> [TASK DESCRIPTION]:
Take the entries below and print only the lines from the one with "Image resolution: width=1238, height=2576." through the one with "Barbs (743, 1262)", exactly as they stand, both ends included.

> [INFORMATION]:
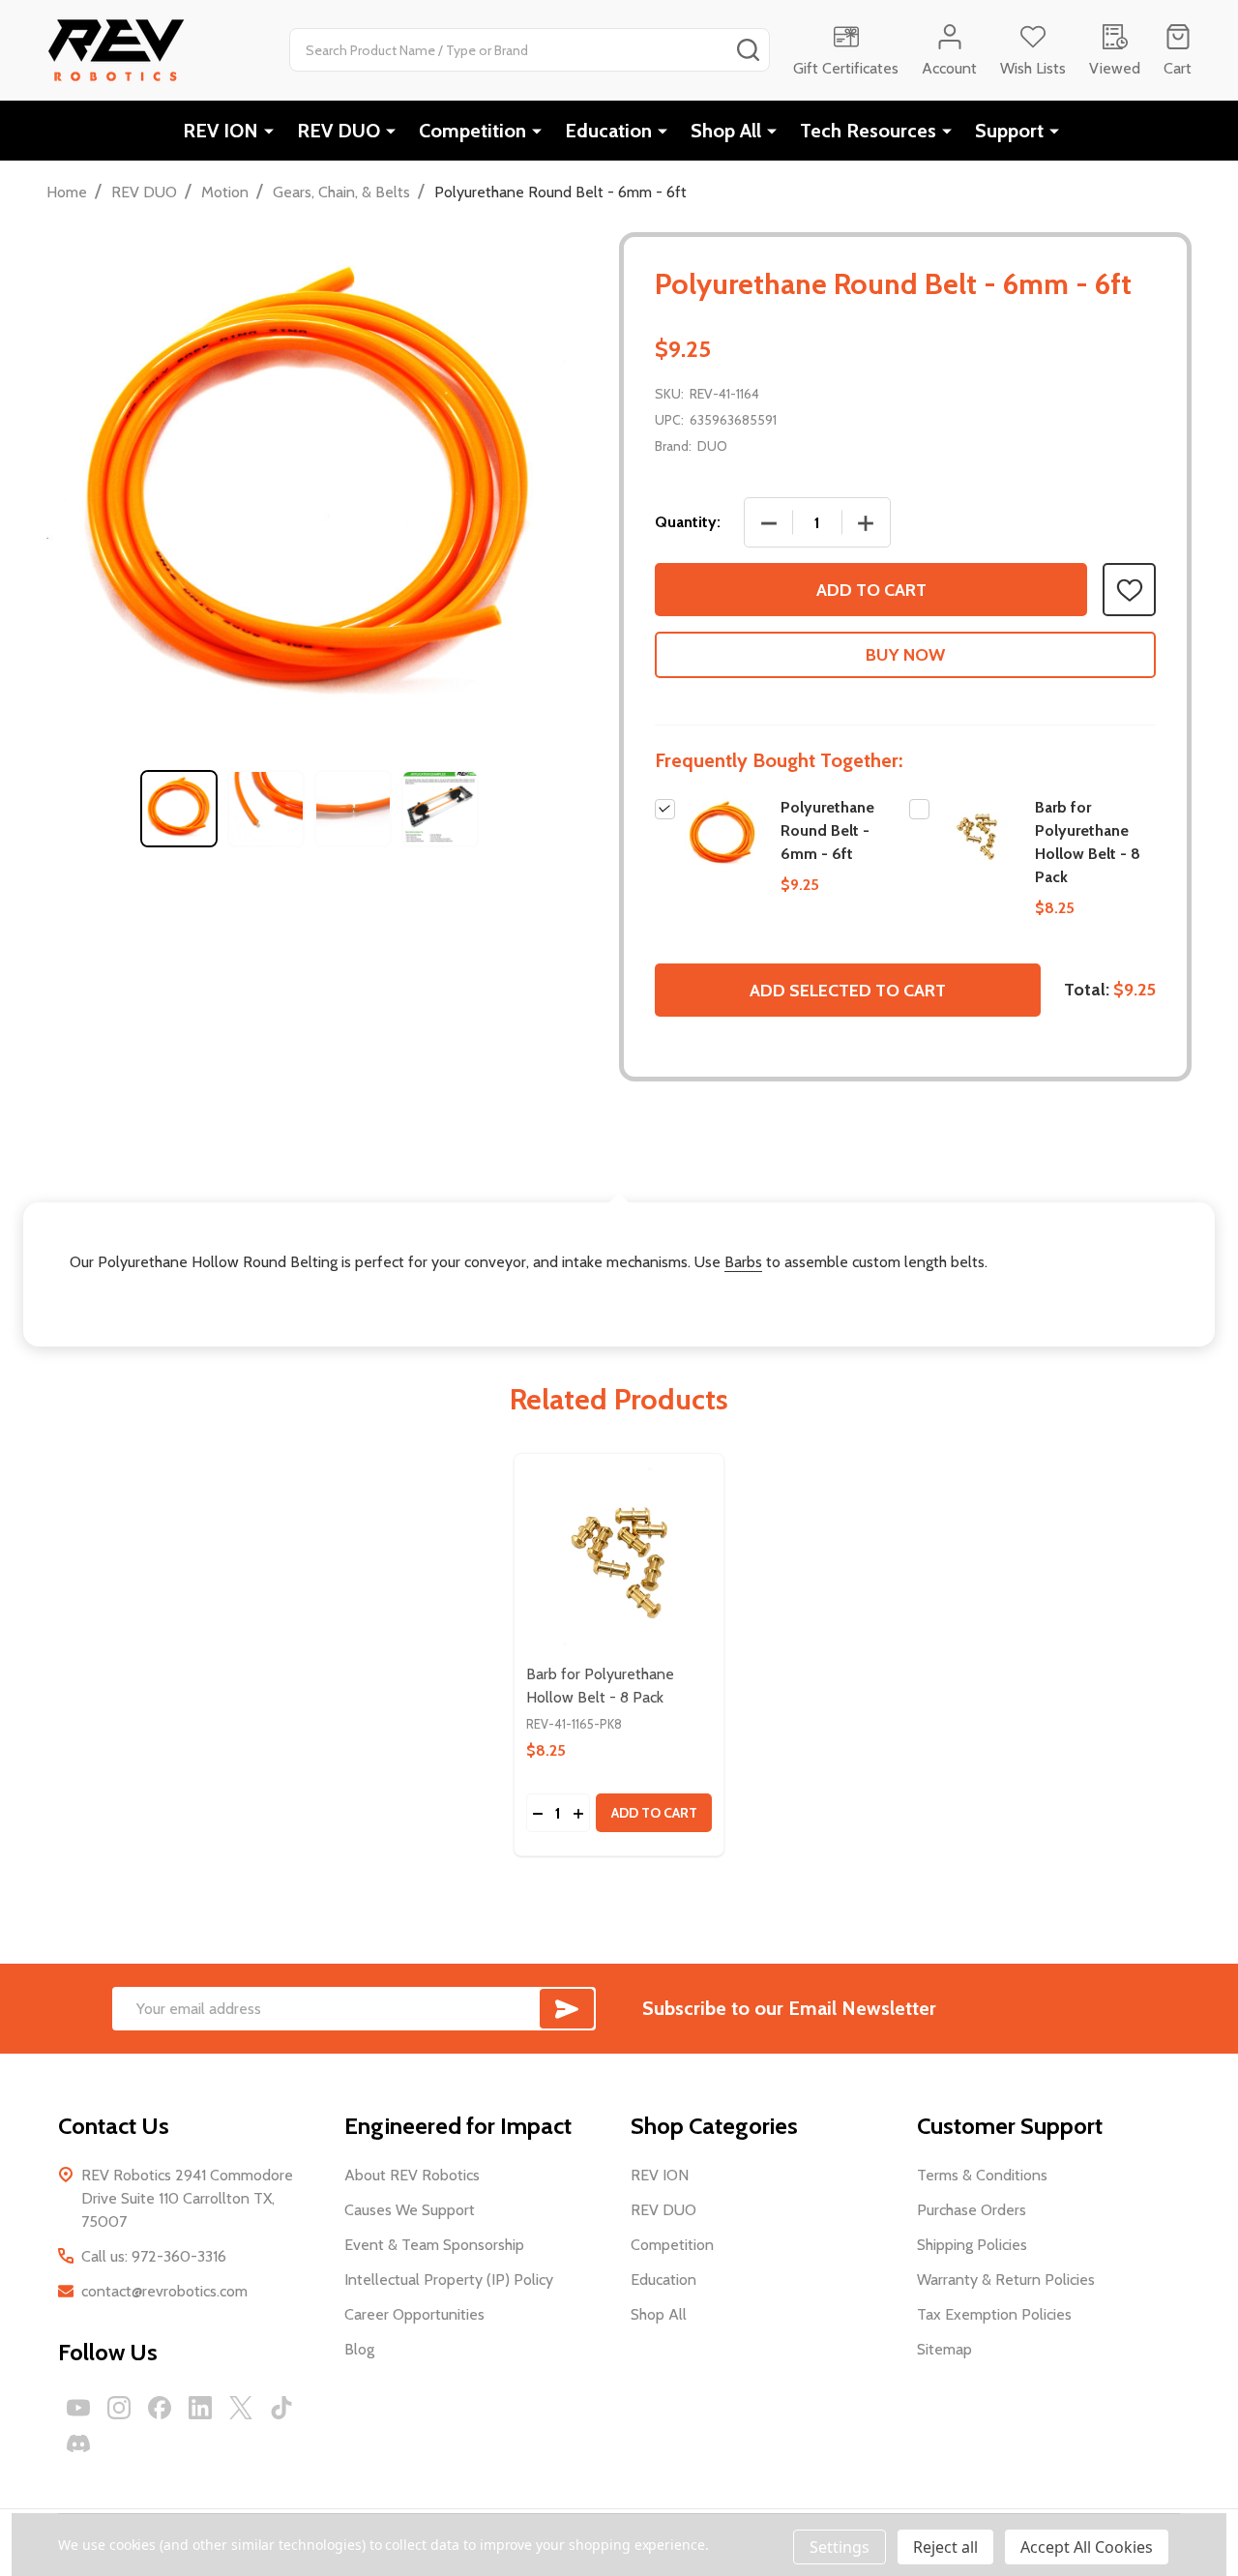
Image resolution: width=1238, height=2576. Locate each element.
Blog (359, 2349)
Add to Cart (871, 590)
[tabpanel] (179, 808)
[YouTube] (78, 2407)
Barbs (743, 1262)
--
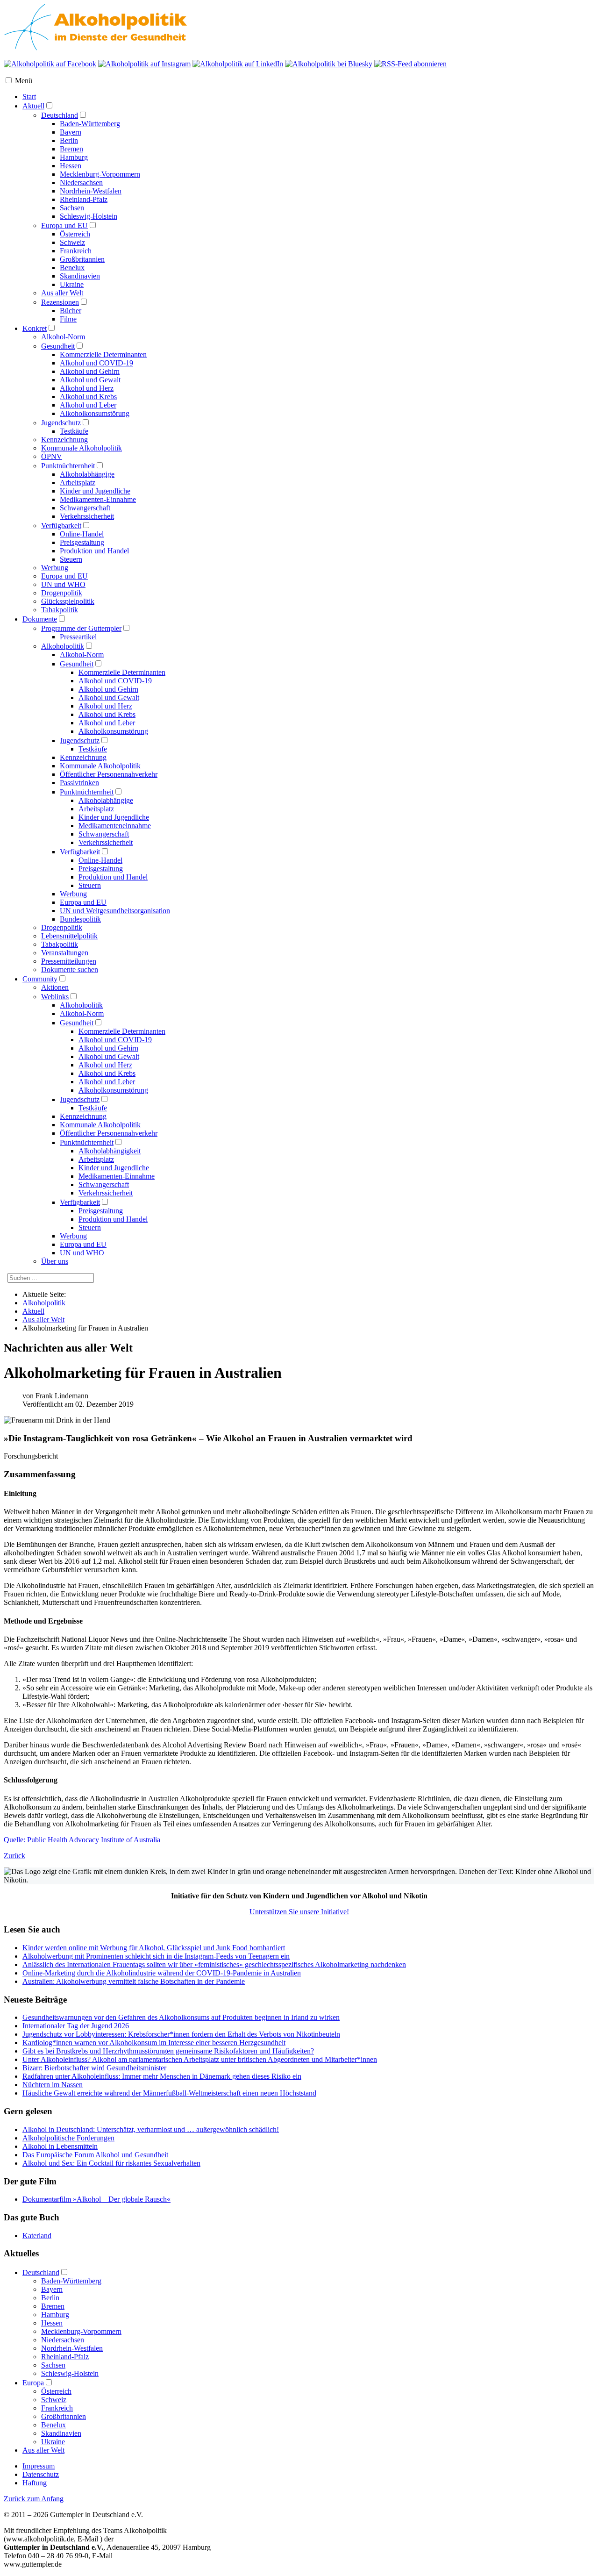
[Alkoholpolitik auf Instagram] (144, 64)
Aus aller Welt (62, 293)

> [SOLUTION FOR THIS EXERCISE]:
Image resolution: width=1238, height=2576. Locate each element.
Blog (359, 2349)
Add to Cart (871, 590)
[tabpanel] (179, 808)
[YouTube] (78, 2407)
Barbs (743, 1262)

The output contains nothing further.